Fine,,, langsung saja kita masuki pintu ini,, kali ini filsafat Teology akan berbicara disini..  Imanent sedikit menurut saya adalah sebuah simbol keakraban dan kedekatan, yaitu dimana Tuhan berada dalam struktur alam semesta dan ikut ambil bagian dalam proses-proses kehidupan manusia,, sedangkan Transenden adalah sebuah simbol formalitas yang membangun garis pemisah antara Tuhan dan Hamba sehingga seakan ada jarak yang timbul dari keduanya, Yaitu Tuhan sang maha agung berada diluar alam Kegandaan ini dan tak mampu dijangkau dan ditembus oleh manusia,,
Imanentasi dalam islam tercermin dalam ayat  “Dan apabila hamba-hambaku bertanya padamu maka jawablah (bahwasanya) aku adalah dekat” (2:186) Suatu ayat yang menggambarkan unsur kedekatan Tuhan terhadap Hambanya berada disini, kedekatan memang perlu guna melukiskan suatu hubungan keakraban dan jika kedekatan telah terjadi maka rasa canggung akan hilang dalam suatu hubungan itu, dan tentu saja dalam konteks ketuhanan Tuhan menjadi sesuatu yang tak asing lagi bagi kita, bahkan menjadi Sesuatu yang paling penting dalam hidup kita..
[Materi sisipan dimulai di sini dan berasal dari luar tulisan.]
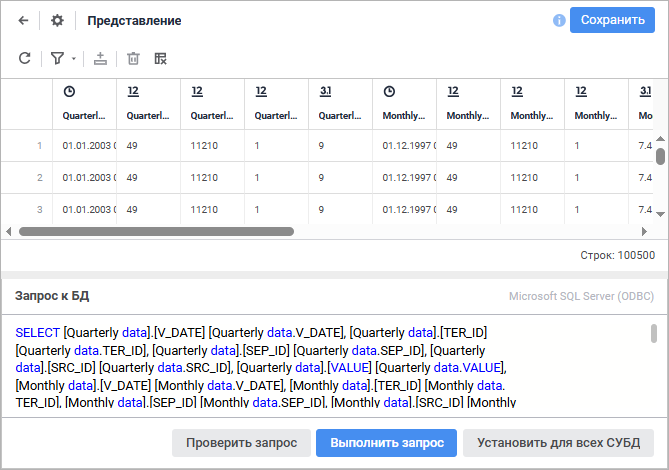The width and height of the screenshot is (669, 470).
Task: Open settings gear next to Представление
Action: [x=57, y=20]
Namun tampaknya ada sesuatu yang salah dalam hal persepsi,, terutama jika kita menyoroti masalah imanent, kedekatan seringkali menimbulkan kelancangan atau berkurangnya rasa hormat,, dengan dalih kedekatan lantas kita semakin berani tidak sopan terhadap teman kita atau dengan alasan kedekatan kita secara sengaja lantas melanggar hak-hak privasi dari saudara kita,, maka hal ini hanya akan menimbulkan bencana bagi hubungan tersebut,, Istilah su’ul adab adalah istilah yang sering terdengar dalam hubungan hamba dengan Tuhan,, ketika hamba telah melanggar aturan-aturan ketuhanan atau secara sengaja maupun tak segaja mencampuri hak-hak  prerogatif Tuhan maka akan secara langsung stempel Su’ul adab melekat pada posisi sang hamba..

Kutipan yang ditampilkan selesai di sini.